> **Task description**:
Go through the records and show each line where the word "icon" occurs.

> **Records supplied**:
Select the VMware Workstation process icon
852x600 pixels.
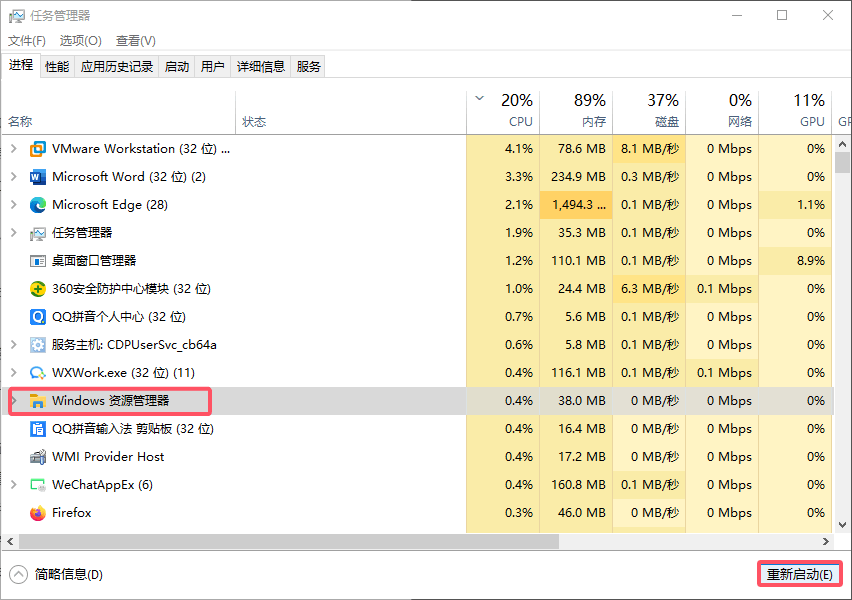coord(38,148)
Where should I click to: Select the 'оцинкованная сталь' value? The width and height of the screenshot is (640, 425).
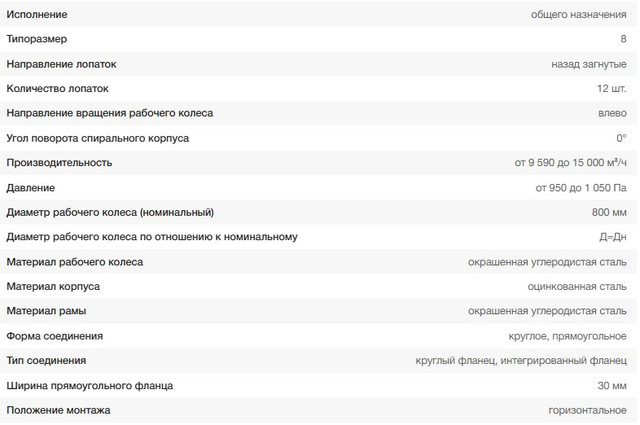coord(577,286)
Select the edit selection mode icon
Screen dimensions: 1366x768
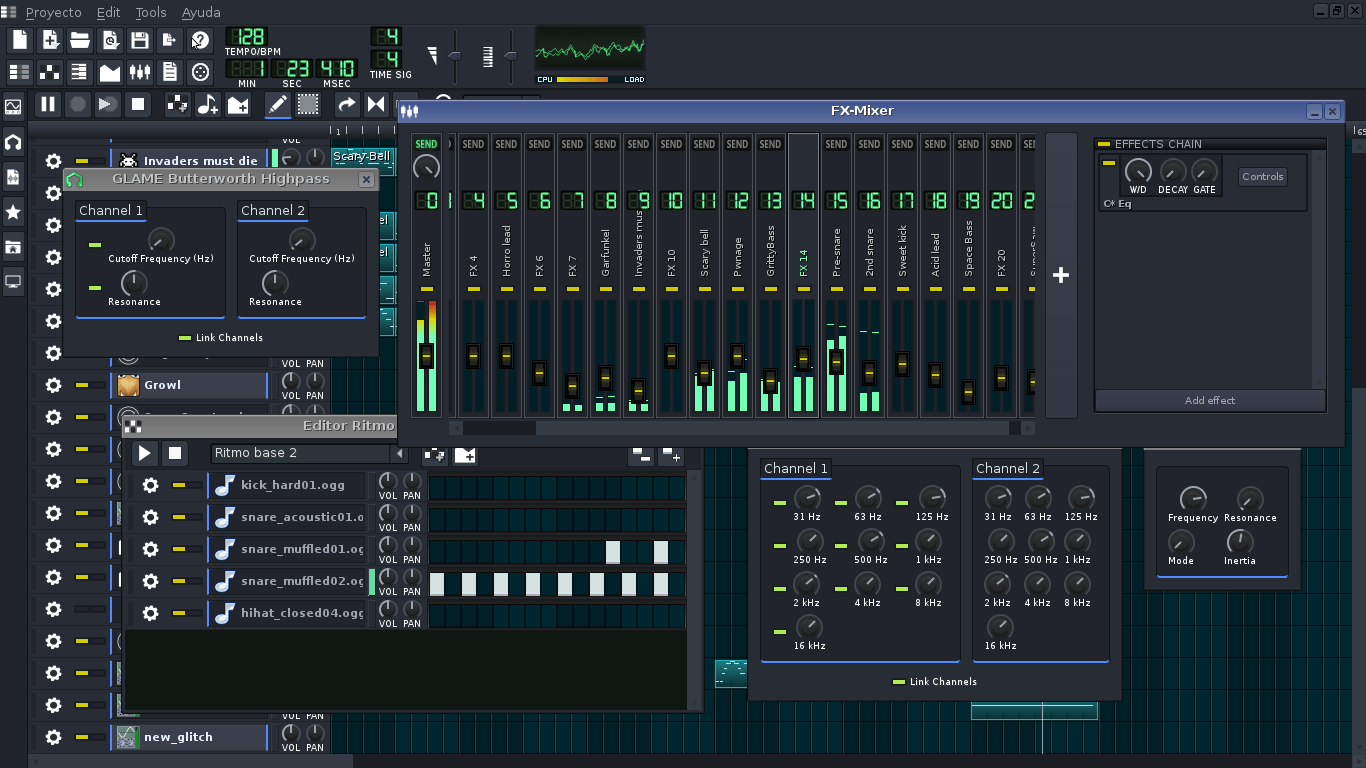point(307,104)
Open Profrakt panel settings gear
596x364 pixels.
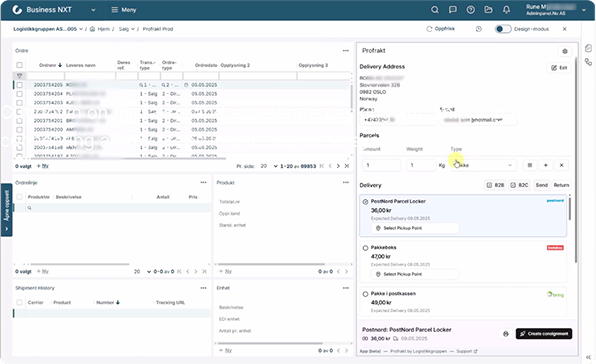565,51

> **Finished task**:
Select the VMware Workstation process icon
Select the edit selection mode icon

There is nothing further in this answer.